IPS-Inter Press Service Deutschland GmbH
IPS-Tagesdienst vom 26. Juli 2013

Mexiko: Sexueller Missbrauch durch Kirchenvertreter ungesühnt - Staat soll vor UN-Kinderrechtskomitee Rechenschaft ablegen

Von Emilio Godoy



Mexiko-Stadt, 26. Juli 2013 (IPS) - Menschenrechtsorganisationen in Mexiko werfen den Behörden vor, nichts gegen pädophile Priester, Ordensangehörige und Kirchenmitarbeiter zu unternehmen. Das sei ein eklatanter Verstoß gegen die UN-Kinderrechtskonvention und somit ein Fall für das UN-Kinderrechtskomitee.

Der UN-Ausschuss ist für die Überwachung der Einhaltung des Abkommens von 1989 zuständig. Da er in seiner 62. Sitzungsperiode vom 14. Januar bis 1. Februar die USA für deren Untätigkeit im Umgang mit klerikalen Kinderschändern heftig kritisiert hatte, hoffen die mexikanischen Organisationen, dass nun auch Mexiko zur Rede gestellt werden wird. Dem 18-köpfigen UN-Kinderrechtskomitee gehören auch zwei Lateinamerikaner an: Sara de Jesús Oviedo aus Ecuador und Wanderlino Nogueira Neto aus Brasilien.

"Es existiert ein hohes Maß an Straffreiheit, und es gibt deutliche Hinweise für eine Zusammenarbeit von Behörden und Katholischer Kirche, um eine strafrechtliche Verfolgung der Schuldigen zu verhindern", sagte Juan Martín Pérez vom Netzwerk für Kinderrechte in Mexiko. "Gerade die Beispielfälle zeigen die Allmacht der Kirche. Sie ist so stark, dass sich niemand an sie heran traut", kritisierte der Aktivist. "Doch der Staat ist dazu verpflichtet, für den Schutz der Kinder zu sorgen, ob sie sich nun in der Schule, in der Familie oder in der Kirche aufhalten."


Sexueller Missbrauch durch Priester in Kinderrechtsberichten ausgespart

Die mexikanische Regierung hat im letzten Monat mit mehr als zwei Jahren Verspätung ihren vierten und fünften periodischen Bericht eingereicht. Das Thema sexueller Missbrauch von Kindern durch Kirchenangehörige wurde jedoch völlig ausgespart. "Der Staat bleibt untätig, und die Kirche stellt sich vor ihre Priester und tauscht sie bestenfalls aus, ohne die Auseinandersetzung mit dem Thema zu suchen geschweige denn, sich bei den Opfern zu entschuldigen", betonte Nahieli Ramírez von der Menschenrechtsorganisation 'Ririki Intervención Social'.

__Aufgaben__:
(a) Fassen Sie den Text in zwei Sätzen zusammen.
(b) Zitieren Sie aus dem Text den Abschnitt, der mit den Worten „Von Emilio Godoy“ beginnt, und hören Sie nach den Worten „Neto aus Brasilien.“ auf.

__Bereitgestellte Datensätze__:
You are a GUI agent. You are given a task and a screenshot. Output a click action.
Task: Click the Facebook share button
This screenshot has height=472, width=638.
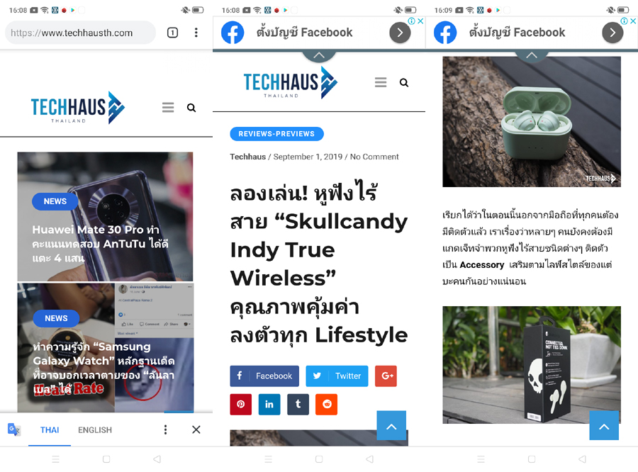click(264, 376)
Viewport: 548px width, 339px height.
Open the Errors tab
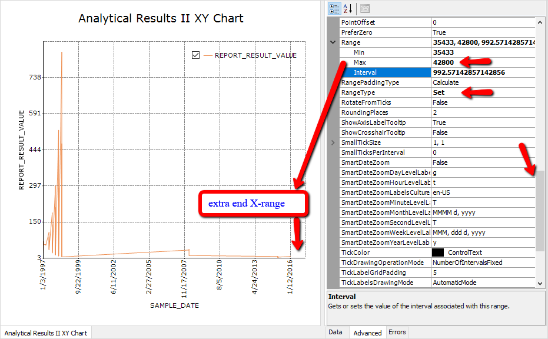(397, 333)
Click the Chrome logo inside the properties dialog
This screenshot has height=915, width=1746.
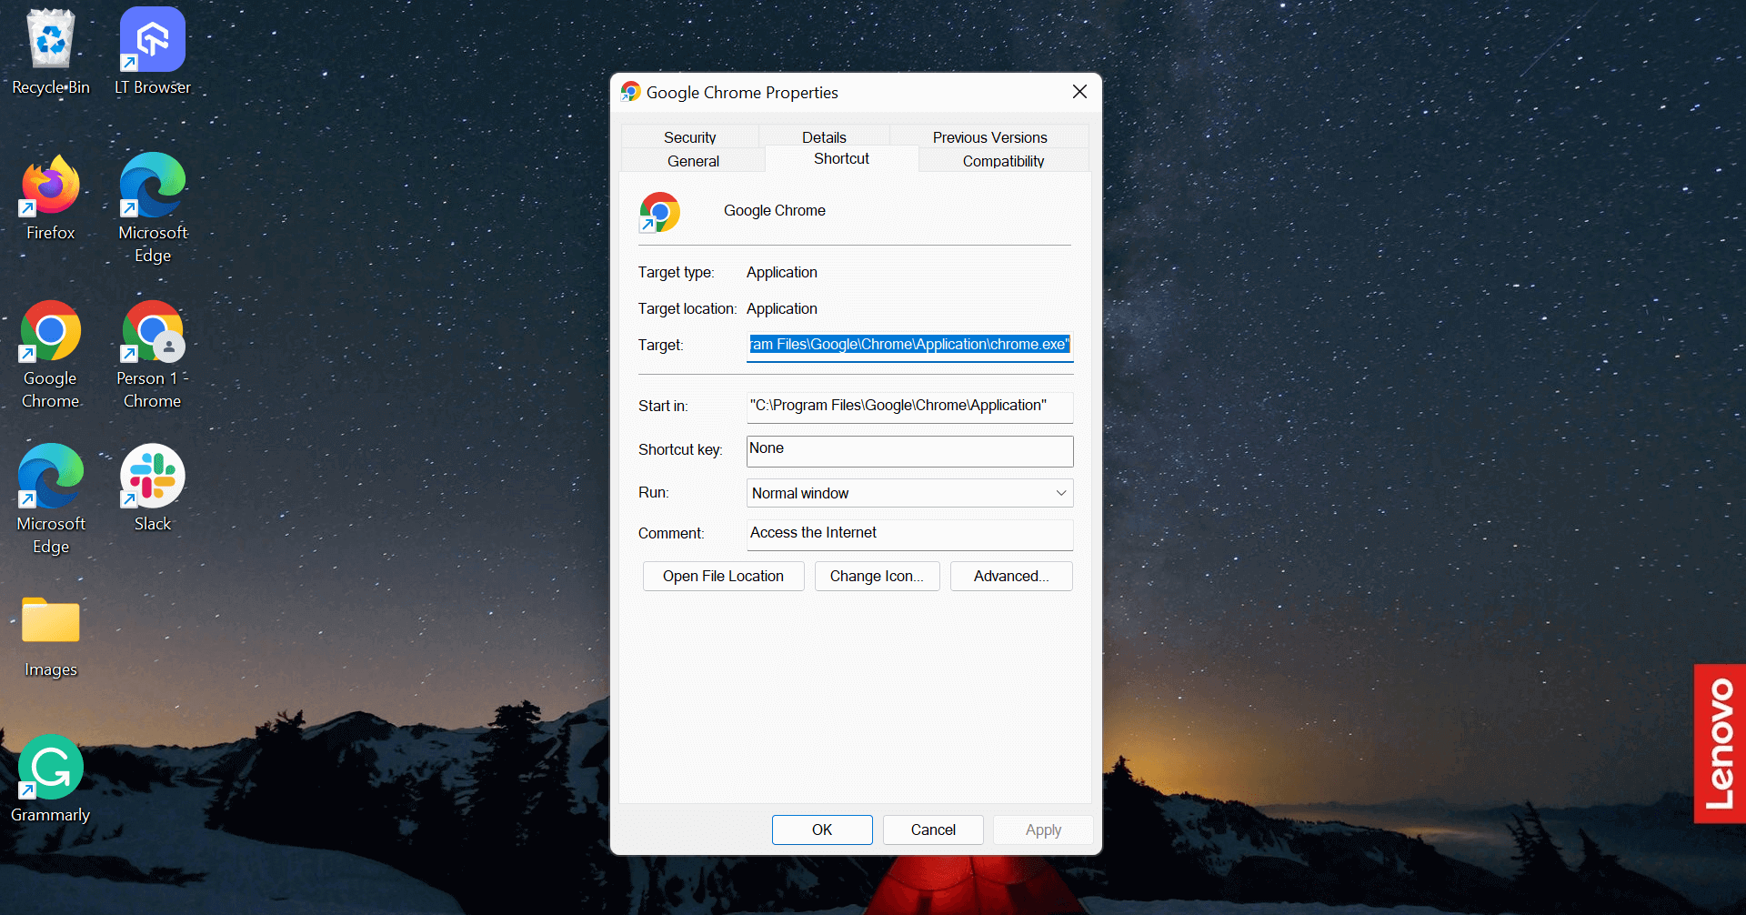pos(658,212)
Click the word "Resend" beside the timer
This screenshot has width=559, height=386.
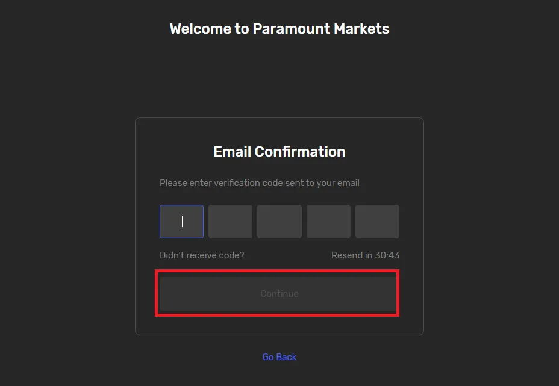click(x=346, y=255)
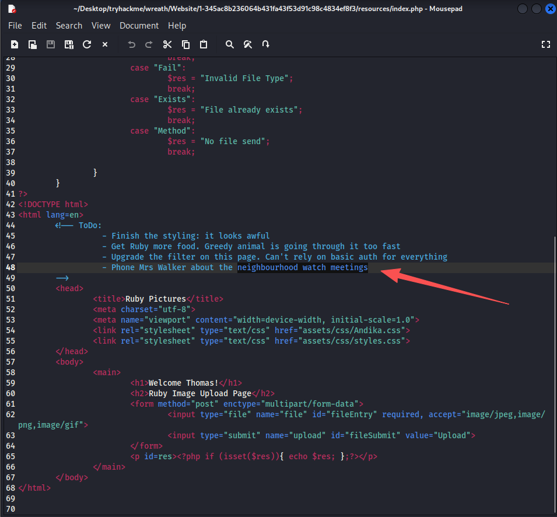557x517 pixels.
Task: Cut selection with the scissors icon
Action: (167, 44)
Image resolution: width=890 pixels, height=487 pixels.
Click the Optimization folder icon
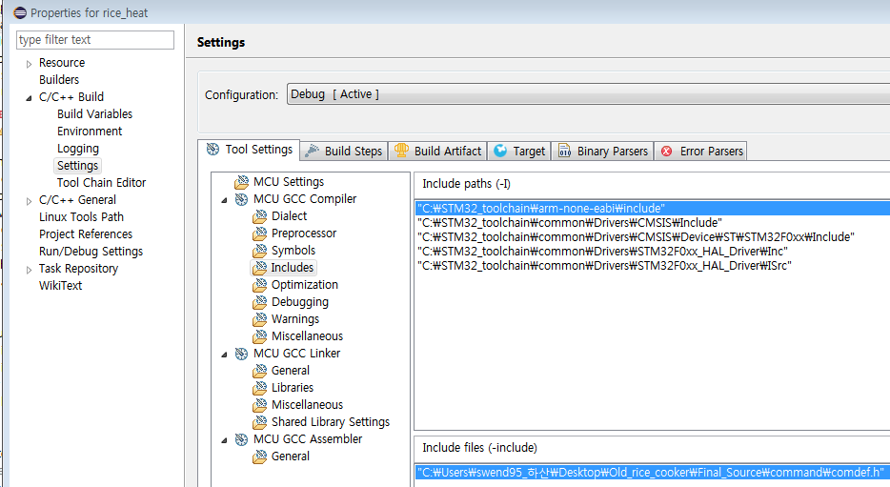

__Lösungen__:
(a) Menschenrechtsorganisationen in Mexiko werfen den Behörden vor, nichts gegen sexuellen Missbrauch von Kindern durch Priester, Ordensangehörige und Kirchenmitarbeiter zu unternehmen, und hoffen, dass das UN-Kinderrechtskomitee Mexiko ebenso zur Rede stellt wie zuvor die USA. Der verspätet eingereichte Bericht der mexikanischen Regierung spart das Thema völlig aus, während Aktivisten dem Staat Untätigkeit vorwerfen und von einem hohen Maß an Straffreiheit sprechen.

(b)
Von Emilio Godoy



Mexiko-Stadt, 26. Juli 2013 (IPS) - Menschenrechtsorganisationen in Mexiko werfen den Behörden vor, nichts gegen pädophile Priester, Ordensangehörige und Kirchenmitarbeiter zu unternehmen. Das sei ein eklatanter Verstoß gegen die UN-Kinderrechtskonvention und somit ein Fall für das UN-Kinderrechtskomitee.

Der UN-Ausschuss ist für die Überwachung der Einhaltung des Abkommens von 1989 zuständig. Da er in seiner 62. Sitzungsperiode vom 14. Januar bis 1. Februar die USA für deren Untätigkeit im Umgang mit klerikalen Kinderschändern heftig kritisiert hatte, hoffen die mexikanischen Organisationen, dass nun auch Mexiko zur Rede gestellt werden wird. Dem 18-köpfigen UN-Kinderrechtskomitee gehören auch zwei Lateinamerikaner an: Sara de Jesús Oviedo aus Ecuador und Wanderlino Nogueira Neto aus Brasilien.